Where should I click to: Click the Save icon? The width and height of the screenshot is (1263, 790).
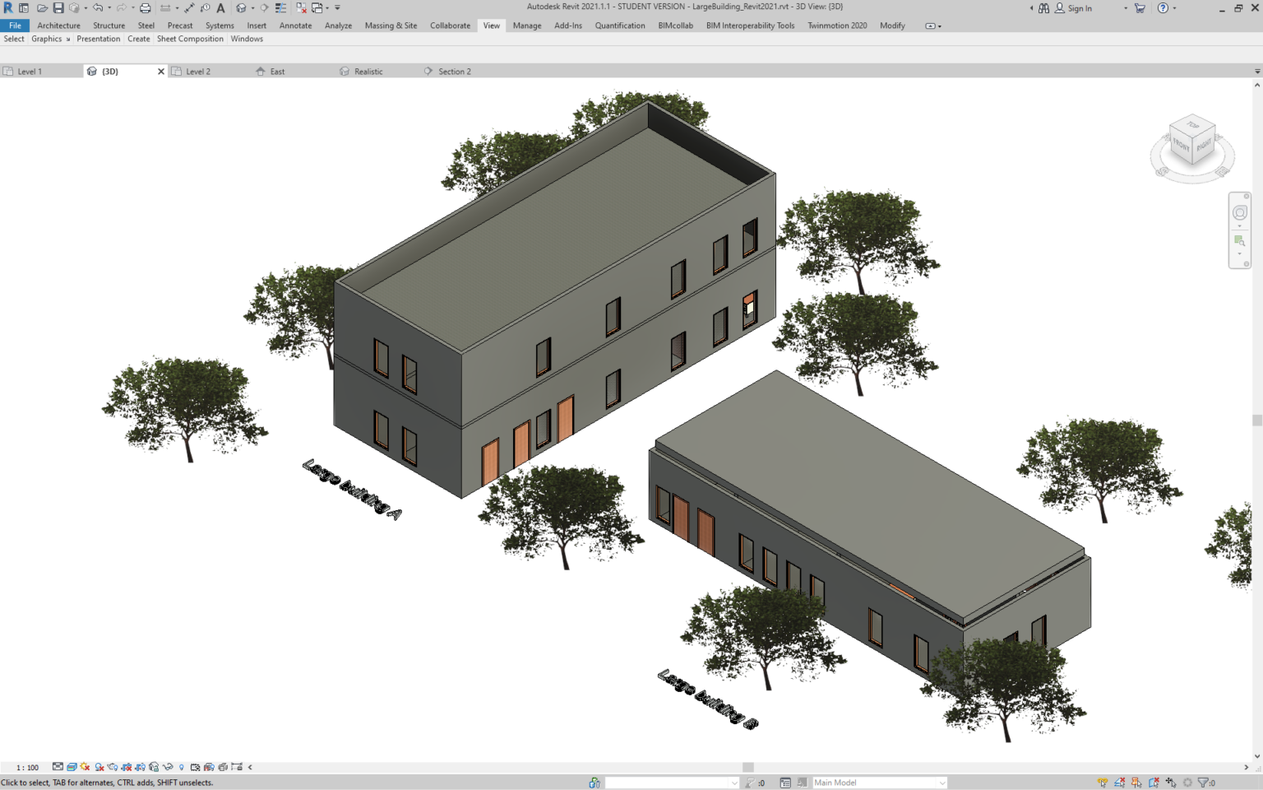click(57, 7)
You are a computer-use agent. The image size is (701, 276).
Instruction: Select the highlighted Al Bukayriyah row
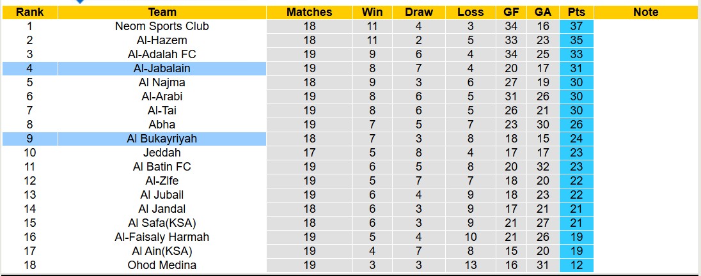tap(162, 139)
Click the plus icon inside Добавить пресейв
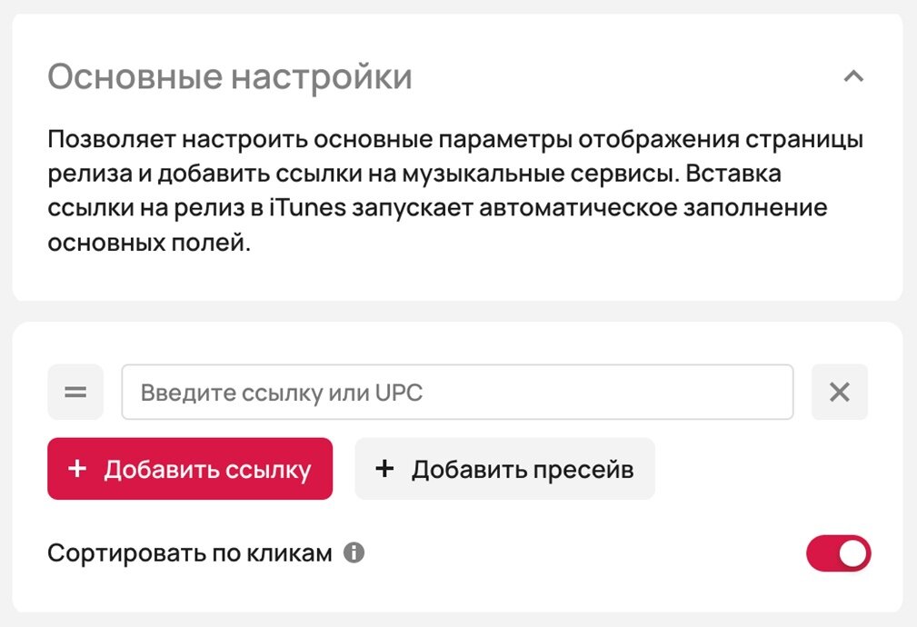This screenshot has width=917, height=627. [384, 469]
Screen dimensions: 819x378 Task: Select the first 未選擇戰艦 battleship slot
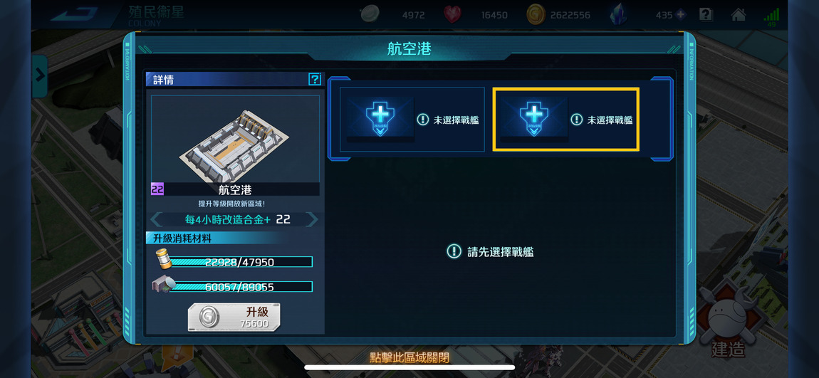412,120
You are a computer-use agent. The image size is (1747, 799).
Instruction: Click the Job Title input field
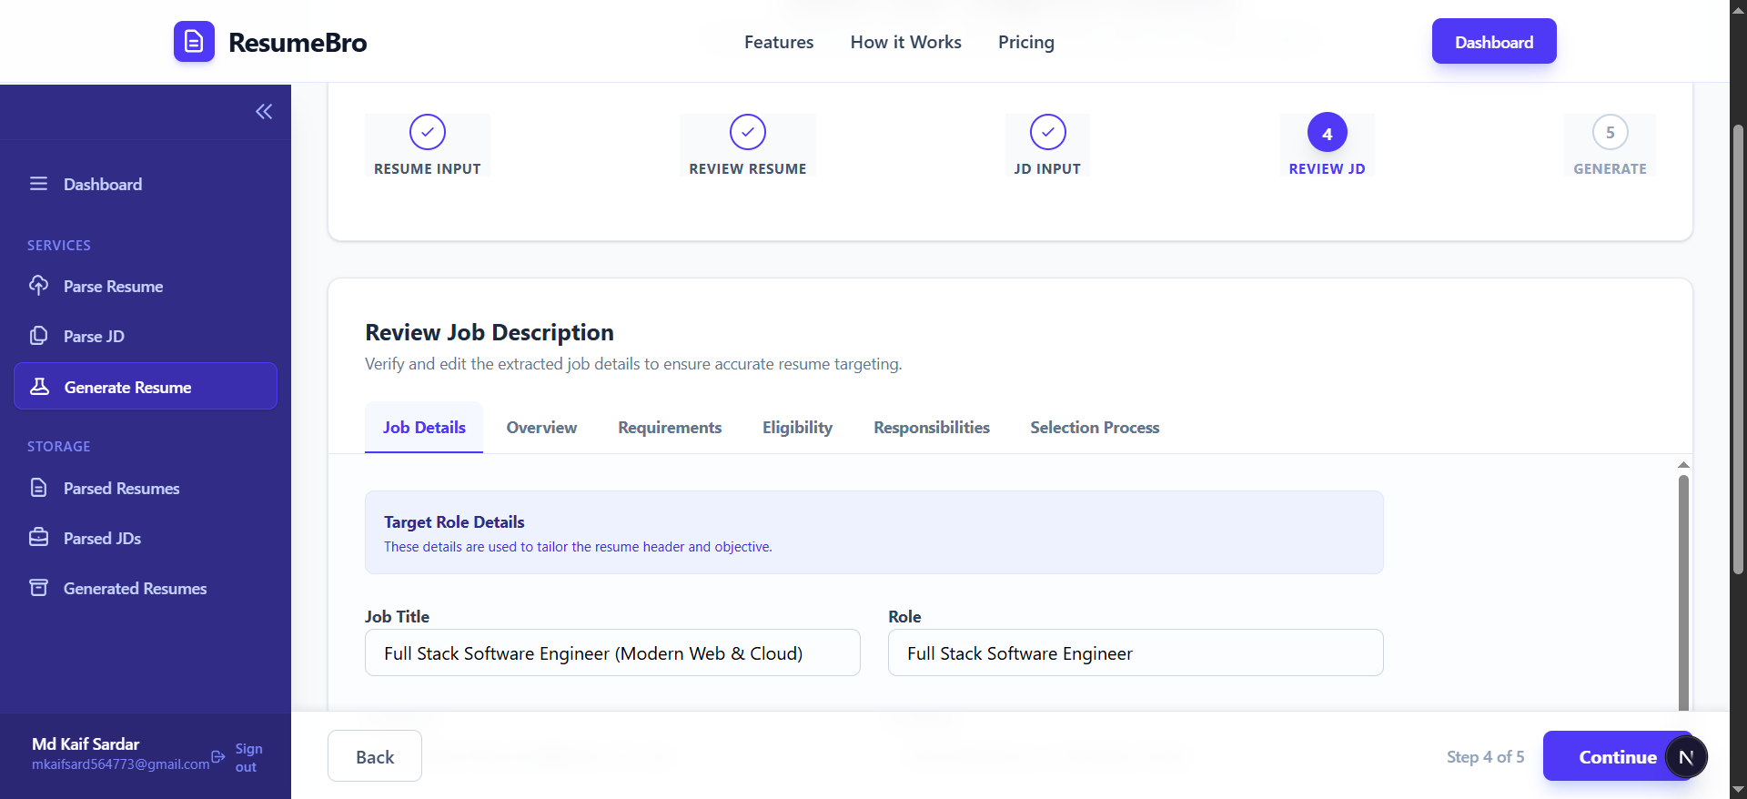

_Your task_: Each entry needs to be returned verbatim, with its pictures left out.

_Solution for this problem_:
Where should I click to: Click the Save icon? The width and height of the screenshot is (1263, 790).
click(57, 7)
You are a computer-use agent. The image size is (701, 276).
Instruction: Select the highlighted Al Bukayriyah row
tap(162, 139)
Click the plus icon inside Добавить пресейв
This screenshot has width=917, height=627. [384, 469]
Screen dimensions: 819x378 Task: Select the first 未選擇戰艦 battleship slot
412,120
You are a computer-use agent. The image size is (1747, 799).
Instruction: Click the Job Title input field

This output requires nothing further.